**COMPLETE THE FOLLOWING:**
1 > According to the Silje Nergaard article, which artists share the Edison Jazz Award nomination with her?
2 > From the Silje Nergaard article, return the passage that opens with the words "None on the" and stops after "the Edison webiste.", copied exactly.

None on the Norwegian jazz scene can rival her position: Silje Nergaard has sold countless albums, received rave reviews and toured to massive international acclaim. Now she crowns her achievements with yet another award nomination: the Edison Jazz Award.
Silje Nergaard has been nominated for the prestigious Netherland's Edison Jazz Award, which will be presented at this year's North Sea Jazz Festival in July. Silje Nergaard shares the nomination with Cassandra Wilson, Diana Krall and Jimmy Scott. The award, although local, holds a high international profile and is recognized the world over as one of the most important awards in the field of jazz. More information can be gotten from the Edison webiste.
Silje Nergaard’s new album, her eight, is due for release via Universal Music for Norway in October of 2003, and March of 2004 for the rest of world.

**ROWS:**
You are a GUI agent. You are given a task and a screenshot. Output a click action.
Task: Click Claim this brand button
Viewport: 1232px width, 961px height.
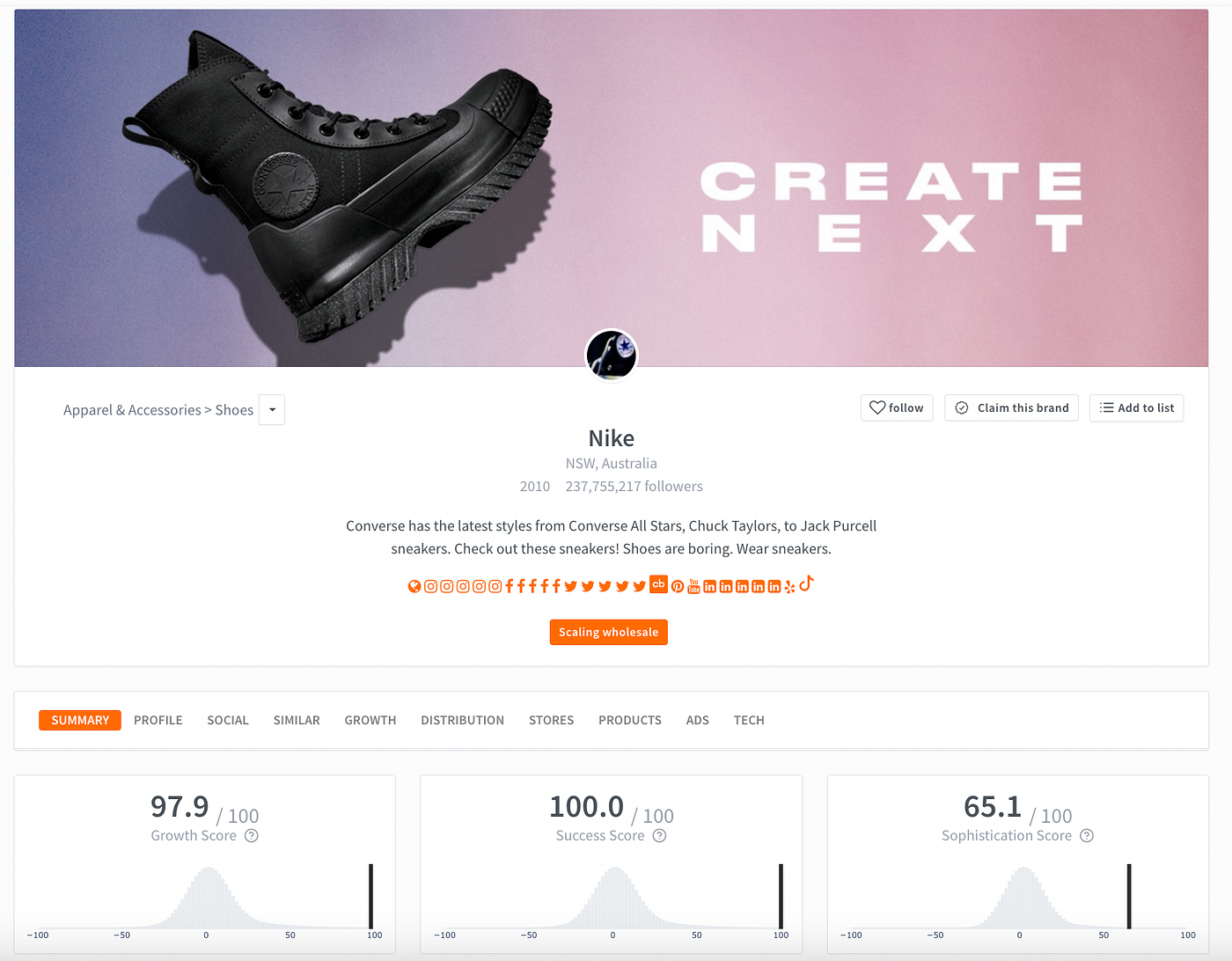click(1011, 408)
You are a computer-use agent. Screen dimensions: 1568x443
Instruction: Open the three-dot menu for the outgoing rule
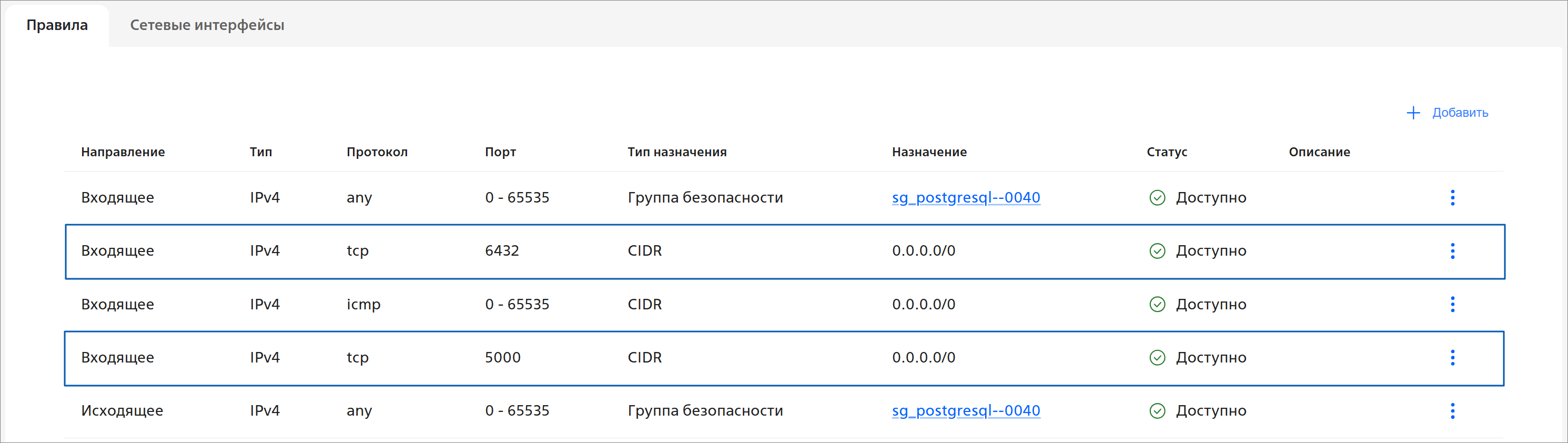tap(1452, 411)

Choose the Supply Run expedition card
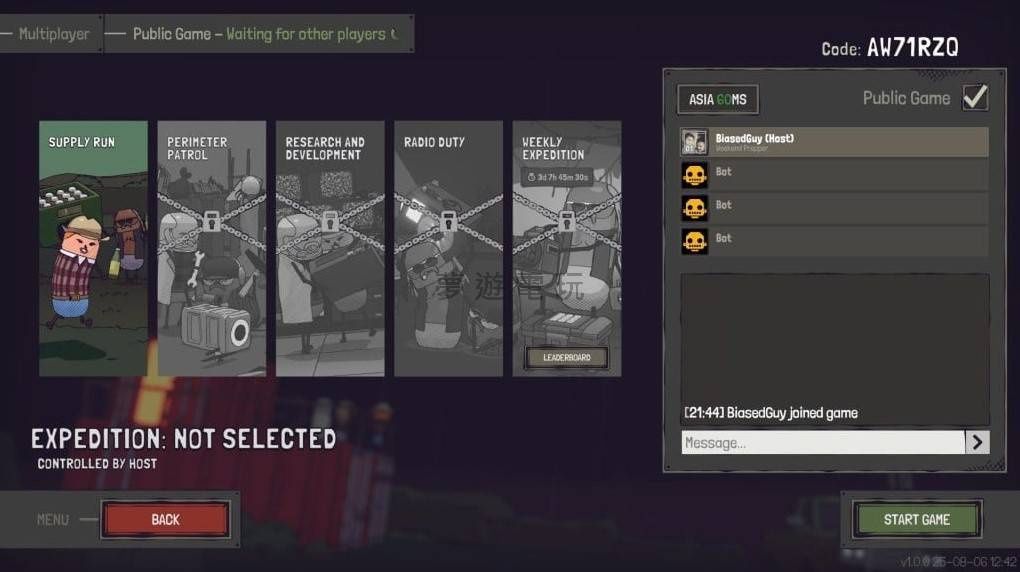click(93, 248)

**RESPONSES PER TASK:**
1 > Cassandra Wilson, Diana Krall and Jimmy Scott.

2 >
None on the Norwegian jazz scene can rival her position: Silje Nergaard has sold countless albums, received rave reviews and toured to massive international acclaim. Now she crowns her achievements with yet another award nomination: the Edison Jazz Award.
Silje Nergaard has been nominated for the prestigious Netherland's Edison Jazz Award, which will be presented at this year's North Sea Jazz Festival in July. Silje Nergaard shares the nomination with Cassandra Wilson, Diana Krall and Jimmy Scott. The award, although local, holds a high international profile and is recognized the world over as one of the most important awards in the field of jazz. More information can be gotten from the Edison webiste.